L’amendement n° 37 rectifié quater a pour objet de confier l’exercice du CEP à titre transitoire aux CPIR. Or, si l’opérateur régional prévu par l’article 3 ne sera pas désigné immédiatement, les CPIR ne seront pas non plus en place dès le 1er janvier prochain. Je vous demande donc, ma chère collègue, de retirer cet amendement au profit de celui de la commission, qui tend à maintenir cette mission transitoire aux FONGECIF actuels, tout en l’élargissant aux OPACIF, comme je viens de vous le proposer.
M. le président. Quel est l’avis du Gouvernement ?
Mme Muriel Pénicaud, ministre. Je suis favorable à l’amendement n° 723.
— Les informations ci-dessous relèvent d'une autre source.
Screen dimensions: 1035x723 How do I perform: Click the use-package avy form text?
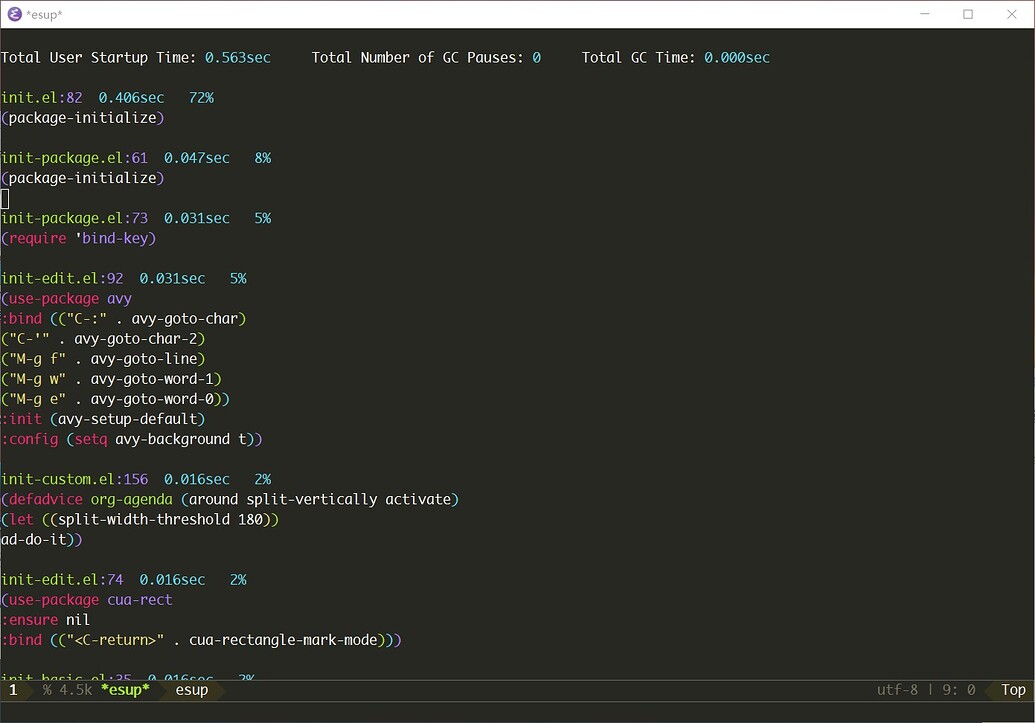[65, 298]
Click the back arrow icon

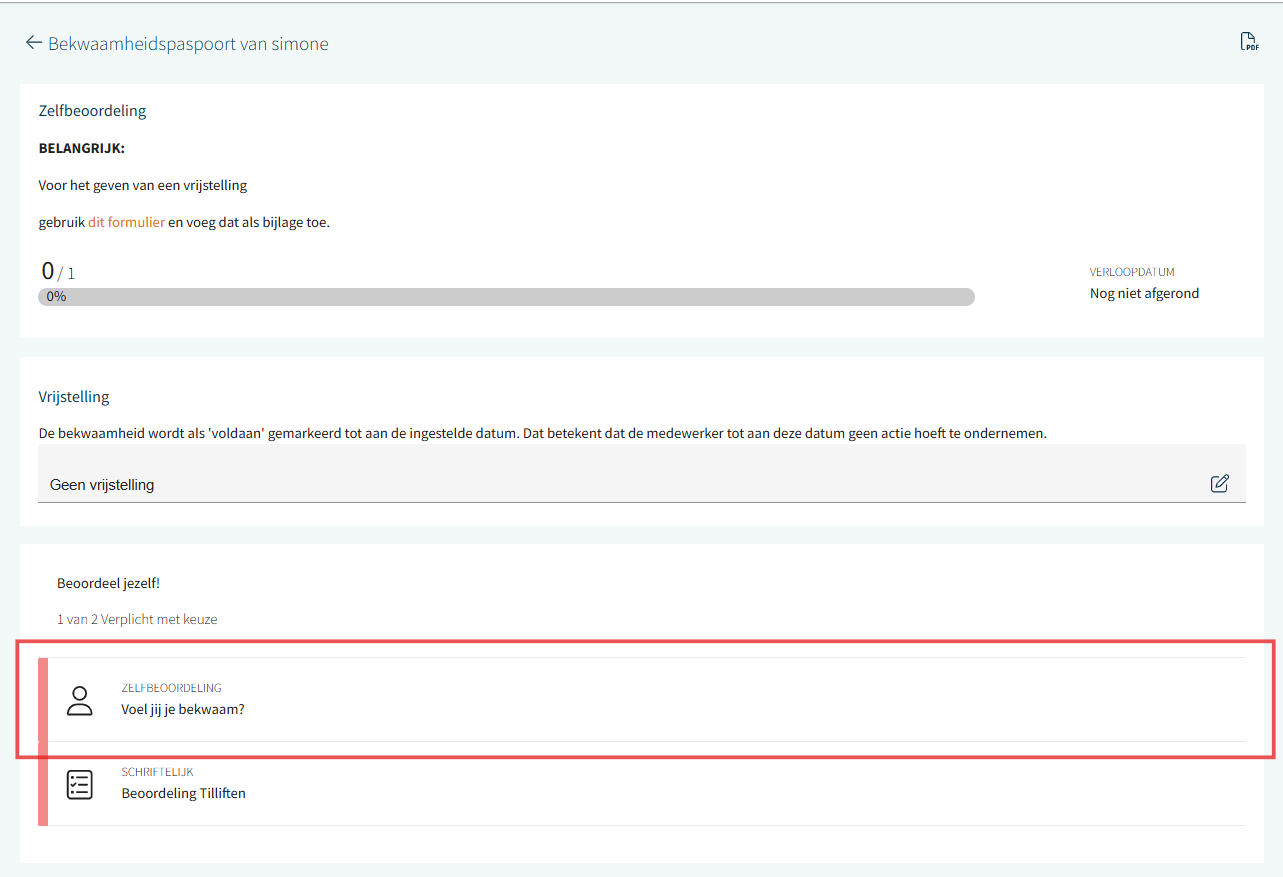point(34,43)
Le conseil en évolution professionnelle pour les salariés est actuellement assuré par les FONGECIF, à l’échelon régional, pour les salariés du champ interprofessionnel, et par les OPACIF, au plan national, pour les autres salariés. Ces OPACIF sont intégrés dans les OPCA qui recouvrent le champ professionnel concerné. Si le texte actuel du projet de loi prévoit que la mise en œuvre du CEP peut être assurée de façon transitoire en 2019 par les FONGECIF, devenus commissions paritaires interprofessionnelles régionales, il ne mentionne pas ces structures nationales. Cet amendement est donc utile, puisqu’il élargit la mission transitoire à ces OPACIF.
En conséquence, je sollicite le retrait de l’amendement n° 37 rectifié quater au profit de l’amendement n° 723, qui règle le problème de la période transitoire.
J’émets par ailleurs un avis favorable sur l’amendement n° 645, à la différence de la commission, et je veux en expliquer les raisons. Dans le contexte de mutation actuel, les partenaires sociaux ont souhaité, dans l’accord national interprofessionnel du 22 février 2018, que l’appel d’offres concernant le CEP des salariés soit mené au plan national, tout en prenant en compte les spécificités régionales apportées par les régions, qui sont membres de France Compétences, et ce pour deux raisons.
La première raison, c’est que, depuis 2014, les régions pouvaient le faire, mais ne l’ont pas fait. Il risque donc d’y avoir du retard dans la mise en œuvre du dispositif, les régions n’ayant jamais pris en main cette compétence.
La seconde raison, plus de fond et de prospective, tient à ce que le problème de la mobilité interrégionale, notamment sur les départements proches, se pose tous les jours. Le fait de pouvoir disposer de cette gamme de réseaux, parfois locaux, parfois interrégionaux, permettra d’avoir un appel d’offres national, avec des contenus territorialisés.
Je le répète, le Gouvernement est favorable à l’amendement n° 645, qui est tout à fait cohérent avec l’accord national interprofessionnel précité, puisqu’il tient compte de l’inaction des régions en la matière depuis quatre ans.